● **Source text**:

21 June 2021
Clear Island or Cape Clear Island ( Cléire or Oileán Chléire), 8 miles off the south-west coast of Co Cork, is the most southerly inhabited part of Ireland. Cape Clear is 3 miles long by 1 mile wide. Most of the 147 residents are bilingual in Irish and English, making this Ireland’s southern-most inhabited Gaeltacht island.
Mizen Head, the mainland’s most southerly point, is to the north-west. The nearest neighbouring island is Sherkin Island, 2 km to the east, and the solitary Fastnet Rock, with its lighthouse, is three miles west of the island. The boat trip from Baltimore took only 40 minutes, with views of the rugged coastline West Cork and occasional sightings of dolphins.
Little did I realise when this island-hopping boat trip was being booked as part of last week’s road trip or ‘staycation’ that I would end up visiting Ireland’s most southerly churches.
The island is divided into east and west by an isthmus called the Waist, with the North Harbour to the landward side and the South Harbour on the seaward side.
Ferries from Schull and Baltimore arrive into the North Harbour, while the South Harbour is often a berth for yachts and pleasure boats.
Arriving on the ferry from Baltimore into the North Harbour the first archaeological and ecclesiastical site the visitor sees are the ruins of a 12th-century church, close to the main pier, with Saint Ciaran’s Well beside it.
Saint Ciarán, the island’s patron saint, is allegedly one of Ireland’s four, early pre-Patrician saints. He is said to have been born on the shoreline beside the harbour, Trá Chiaráin, in front of the well, and the islanders gather there to mark his feast on 5 March each year.
Saint Ciarán of Saighir was one of the ‘Twelve Apostles of Ireland’ and was the founding Bishop of Saighir (Seir-Kieran). He remains the patron saint of its successor, the Diocese of Ossory.
Sometimes he is called Saint Ciarán the Elder, to distinguish him from another sixth century Saint Ciarán, Abbot of Clonmacnoise. He shares the feast date of 5 March with his mother, Saint Liadán, and his disciple and episcopal successor, Saint Carthach the Elder.
The reverence for Saint Ciarán is reflected in the proliferation of his name on the island: Saint Ciarán’s beach (Trá Chiaráin), Saint Ciarán’s Well (Tobar Chiaráin), Saint Ciarán’s Church (Séipéal Chiaráin) and Saint Ciarán’s Graveyard (Reilg Chiaráin); indeed, almost every family includes someone with the name Ciarán.
Saint Ciarán’s life has inspired some colourful stories. Before he was conceived, his mother, Saint Liadán, dreamt a star had fallen into her mouth. She related this dream to the tribal elders, who told her she would give birth to a son whose fame and virtues would spread around the world.
It is said that when Ciarán heard from sailors about a new religion in Rome he went there and embraced Christianity. He was ordained in Rome and after 30 years there returned as Bishop of Ireland. He built his first church on the island, and legends claim the people of Cape Clear were the first in Ireland to accept Christianity.
His first disciples included a boar, a fox, a brock and a wolf: they all became monks and worked together to build the community.
The ruins of Saint Ciaran’s Church, a 12th century rectangular church surrounded by a graveyard, face the North Harbour. The east gable and north and south walls survive to near full height (1.8 metres), but the upper part of west gable is missing.

● **Information supplied**:

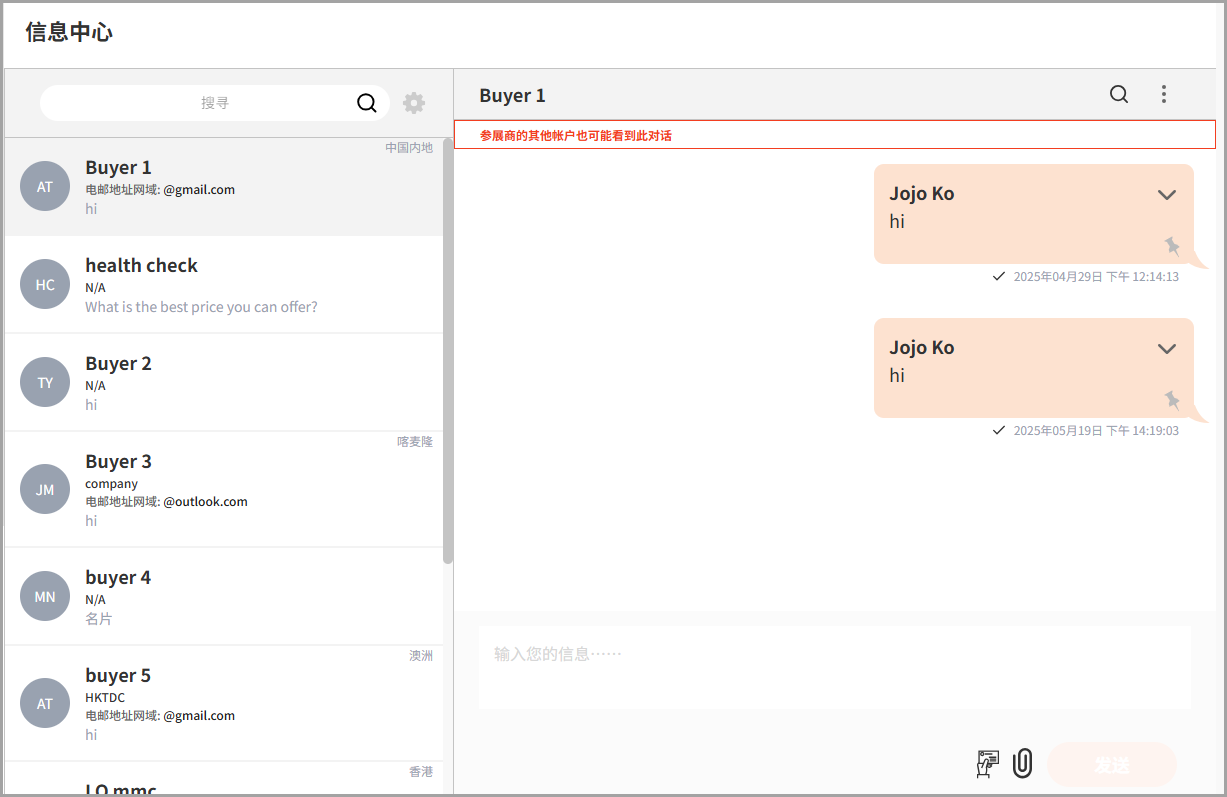
Task: Search within the Buyer 1 conversation
Action: pos(1119,94)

● **Exercise task 1**:
In the Cape Clear Island text, on what date do the islanders gather to mark Saint Ciarán's feast?
● **Exercise task 2**:
Pick up the Cape Clear Island text after its final sentence and carry it on.
The data above plays no part here.

● **Reply 1**:
5 March

● **Reply 2**:
There is an arched doorway near the west end of the south wall, a lintelled window near the east end, a single-light window in the east gable with an unusual foil or drop in the centre, and small aumbries in the north and south walls near the east gable.
The church was in ruins by 1693, but it remains Ireland’s southern-most church.
Toberkieran or Saint Ciarán’s well is a few steps away from the church ruins and churchyard. Beside the well, a flat-topped standing stone has a cross-like carving in relief. On the north-east face is an incised Latin cross, with expanded shaft terminals. On the south-west face is a very worn Latin cross with expanded terminals. There is a slight trace of another incised cross on the south-east face, with an indecipherable incised carving beneath.
A steep climb leads north-east behind the harbour, with a 15-minute walk to island’s present church. Saint Ciarán’s Roman Catholic Church was built in 1839. It is part of the parish of Skibbereen, Rath and the Islands, and is the southern-most church still in use in Ireland.
This simple church is typical of earlier 19th century churches that are plain in style and modest in scale. Despite replacement windows and doors, it retains notable features, including a bellcote at the west end.
This is a single-cell, double-height church, with a four-bay nave and a recent single-storey sacristy. The pointed arch openings have replacement uPVC windows, a replacement timber battened door and tympanum. Inside, there is a fine open truss roof, polychrome tiles and a carved timber confessional.
The other sites on the island include megalithic standing stones, a 5,000-year-old Neolithic passage grave, the ruins of Dún an Óir, a 14th promontory fort or castle built by the O’Driscolls in the 14th century and destroyed by cannon in the early 1600s, and a signal tower dating from the Napoleonic Wars.
More modern additions to the island include a lighthouse, a bird observatory and two Irish summer colleges for secondary school pupils, Coláiste Phobal Chléire and Coláiste Chiaráin. Students stay in local houses or dorms and improve their spoken Irish as part of their immersion courses.
The island had a population of over 1,052 before the Great Famine, but the current population of is about 140. The primary school was built in 1897. Cape Clear’s electricity was once produced by diesel generators, but these were replaced ca 1995 with a n underwater cable from the mainland. The island has a restaurant, shop and pubs, and a new café overlooking the harbour opened at the beginning of this summer.
Since 1994, the island has hosted the Cape Clear Island International Storytelling Festival on the first weekend of September.
Cape Clear’s remote location and its proximity to the continental shelf make the island an important centre for bird watching. Whales, leatherback turtles, sun fish, dolphins and sharks are spotted regularly every year.
The wild scenery, the sparkling harbours, the cliffs, bogs and the lake all contribute to the island’s unspoilt charm. The bird life includes black and common guillemots, cormorants and storm petrels. Heather, gorse and wild flowers cover the rugged hills, while myriad stone walls give a patchwork effect to the landscape.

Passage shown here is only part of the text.